**Input for this task**.
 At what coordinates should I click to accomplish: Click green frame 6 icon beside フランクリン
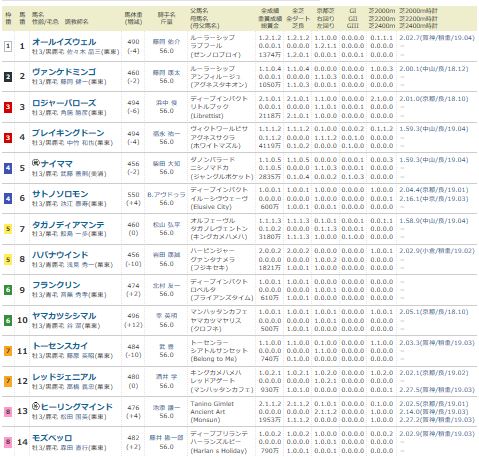8,290
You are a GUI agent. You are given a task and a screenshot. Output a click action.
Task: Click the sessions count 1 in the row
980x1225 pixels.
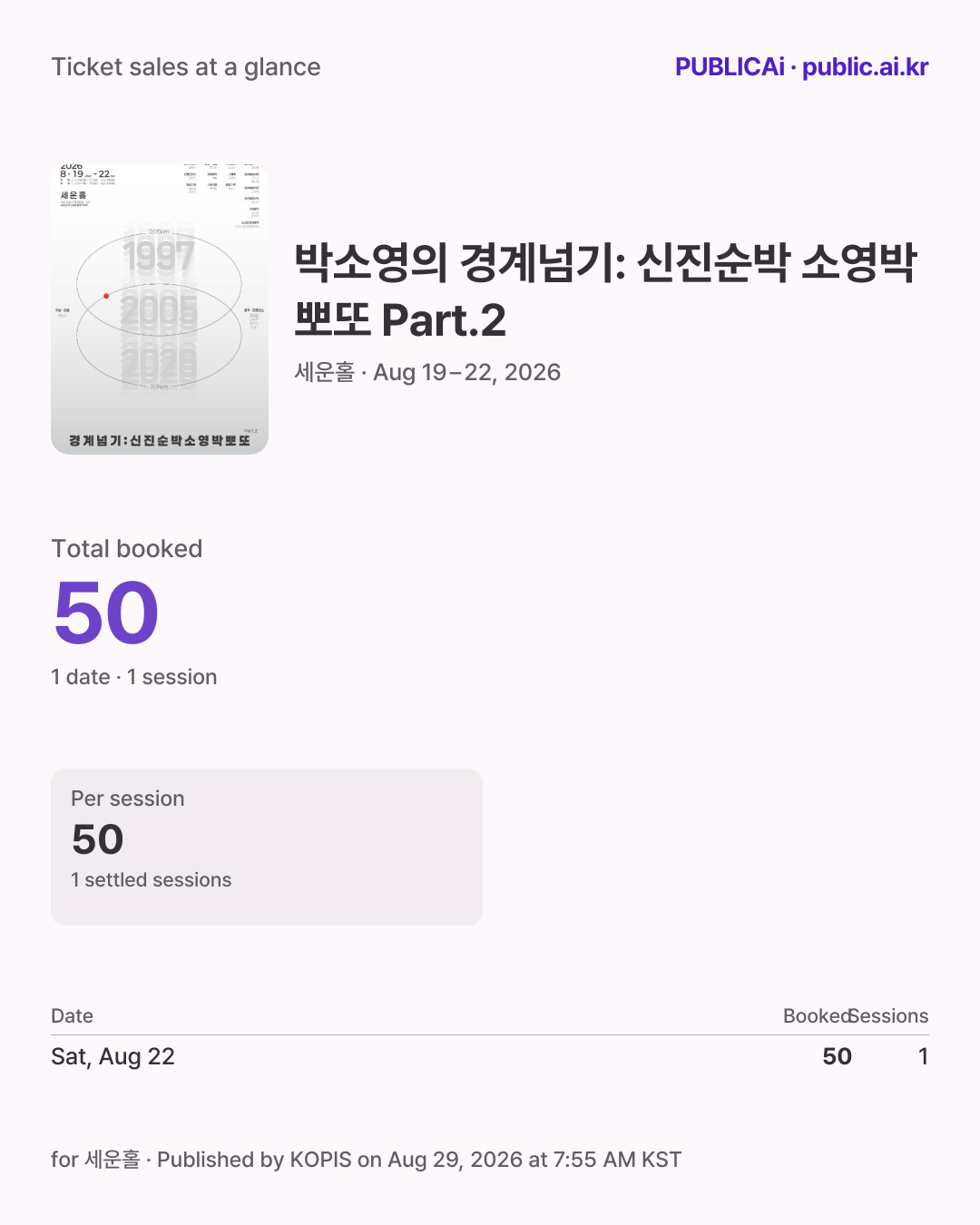coord(923,1056)
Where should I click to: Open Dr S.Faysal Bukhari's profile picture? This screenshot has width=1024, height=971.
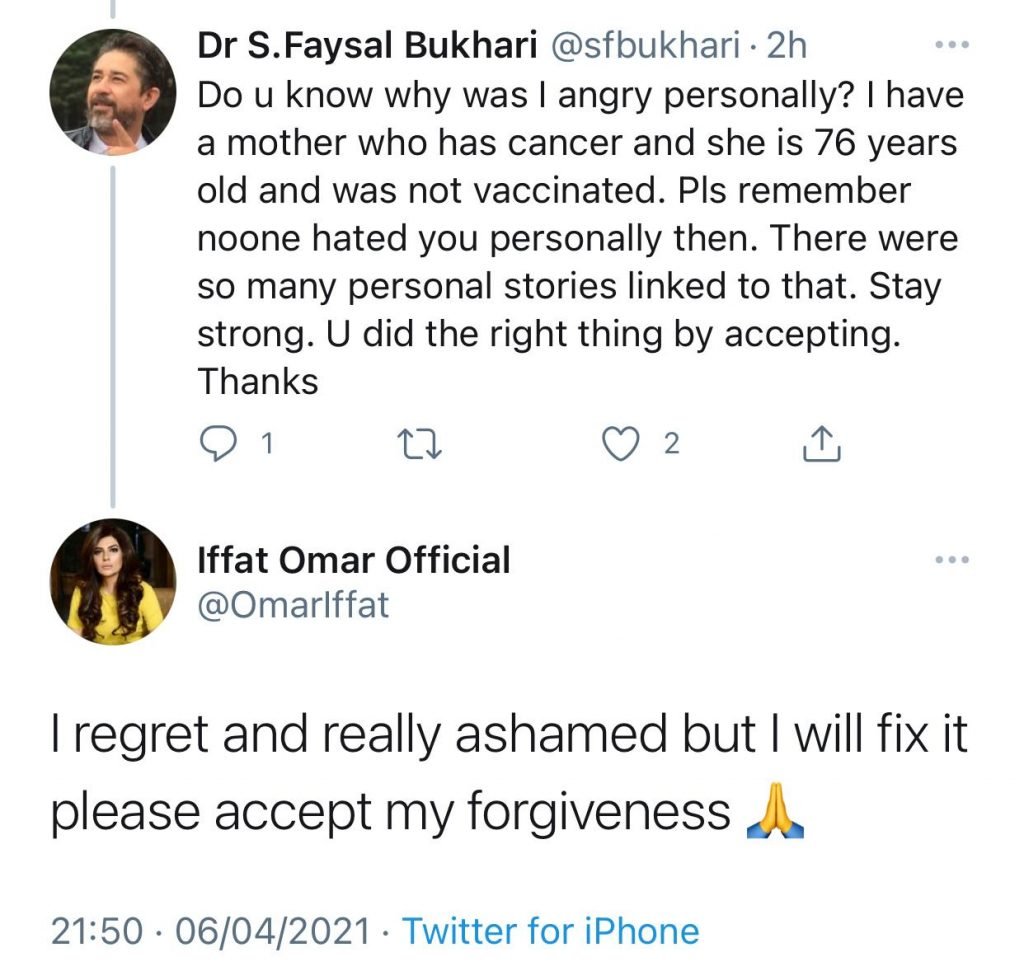pos(113,90)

**About this exercise**. The records above are to be restated word for word, with every picture left out.

**Written answer**.
 At what coordinates should I click to accomplish: Click green frame 6 icon beside フランクリン
8,290
You are a GUI agent. You are given a task and a screenshot. Output a click action.
Task: Click the sessions count 1 in the row
980x1225 pixels.
coord(923,1056)
Where should I click to: Open Dr S.Faysal Bukhari's profile picture? This screenshot has width=1024, height=971.
pos(113,90)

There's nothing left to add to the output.